A colleague has brought to our attention the October 26, 2015 opinion of the Superior Court of New Jersey Appellate Division in Barr v. Bishop Rosen & Co., Inc., which affirmed the denial of a motion to arbitrate on the ground that the arbitration agreement gave an employee insufficient notice that agreeing to arbitration meant waiving the right to sue.
Walking right into a concern that many of us have expressed, the court held that “an agreement to arbitrate must the the product of mutual assent, as determined under customary principles of contract law,” and that “mutual assent requires that the parties understand the terms of their agreement.” That very proposition seems to run counter to broadly accepted practices in arbitration “agreements” in a consumer and employment context that have regularly been upheld. In a prior post we noted that consumer arbitration “agreements” are regularly upheld despite the consumer party (a) not knowing they entered into an arbitration agreement, (b) not knowing what arbitration is, and in particular (c) not knowing that an arbitration agreement constitutes a waiver of a right of access to a court.

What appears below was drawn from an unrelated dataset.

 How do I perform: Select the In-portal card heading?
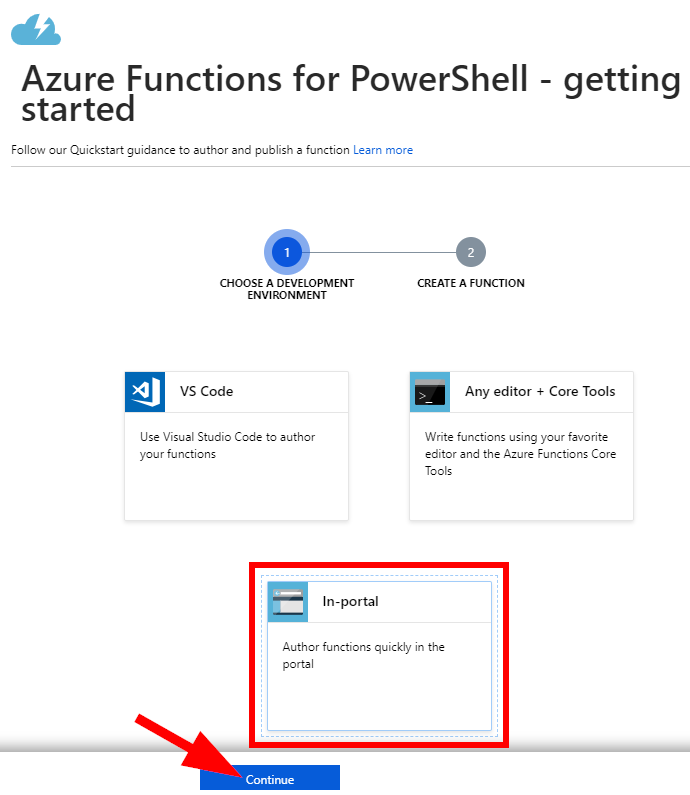coord(350,601)
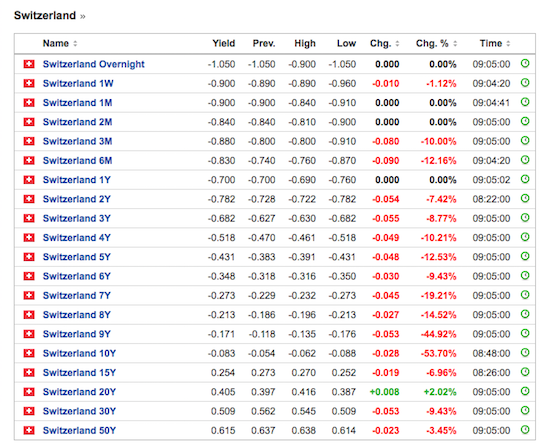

In New Jersey, an arbitration agreement must include language that “at least in some general and sufficiently broad way” serves to “clearly and unambiguously signal to parties that they are surrendering their right to pursue a judicial remedy.” Examples of acceptable language include “Instead of suing in court, we each agree to settle disputes only by arbitration” or “The parties agree to waive their right to a jury trial.” Because the arbitration agreement in Barr lacked that accompanying language, it was unenforceable.
I wonder whether the Judges have checked out their iPhone License Agreement recently?